So, this morning I wake up with some weird pressure in my head, I am dizzy and listing to the right, the nausea center in my brain vestibule fully activated. What the heck. Of, course what if’s are running through my head: brain tumor, stroke and numerous other nefarious conditions. I stagger around waiting for the feeling to pass, but it seems to not want to subside so fast. So, of course I resort to surfing on the computer so as to keep my head still.
I find a blog called “1000 Awesome Things”. Okay, I am immediately contrite. What a whiner I have been. Focused on how I don’t feel like studying CHF and PVD and CAD, and definitely don’t feel like taking a test, which is due today. People are writing in to comment on the blog entries in “Awesome Things” telling their stories of cancer and loss and seeing the good stuff in life in the middle of terrible adversities. My problem is just tiredness.
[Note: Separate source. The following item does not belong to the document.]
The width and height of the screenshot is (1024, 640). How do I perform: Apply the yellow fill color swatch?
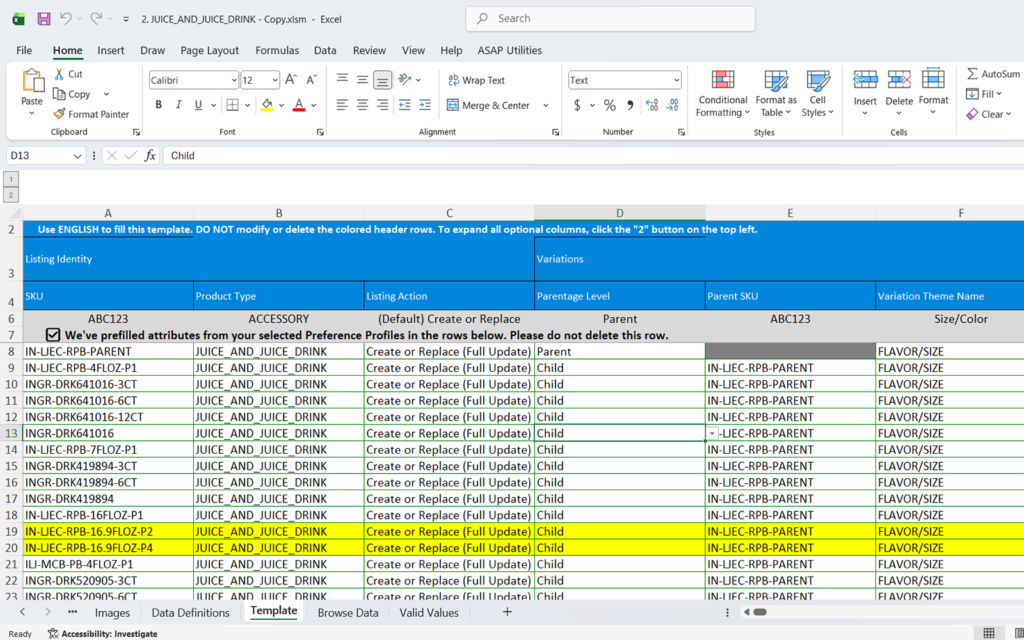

What is an awesome thing I can come up with right now as I sit here in my spinning room? Well, it has to be my husband. He has done the housework and cooking I don’t have time to do, cheered me up when things seemed insurmountable, made do with massively decreased time with his wife in the name of studying, was always there for me and brags about me to everyone he meets. What an awesome husband he is, and an awesome friend. I really couldn’t do this without his support.
This morning he made me coffee and said “It has to be pressure from your sinuses, take your antihistamine”. He’s right of course. Summer has officially hit Florida and you need a snorkle to breathe the pollen-enriched steam we call air. Antihistamines are essential for survival. I just realized I forgot to fill my little vitamin/anti-allergy pill box for the week, and went without for two days. I’m a dummy. So, one antihistamine coming up (second-generation non-drowsy formula, of course) and I will hit the books and take my test. Wish me luck, I heard it was tough.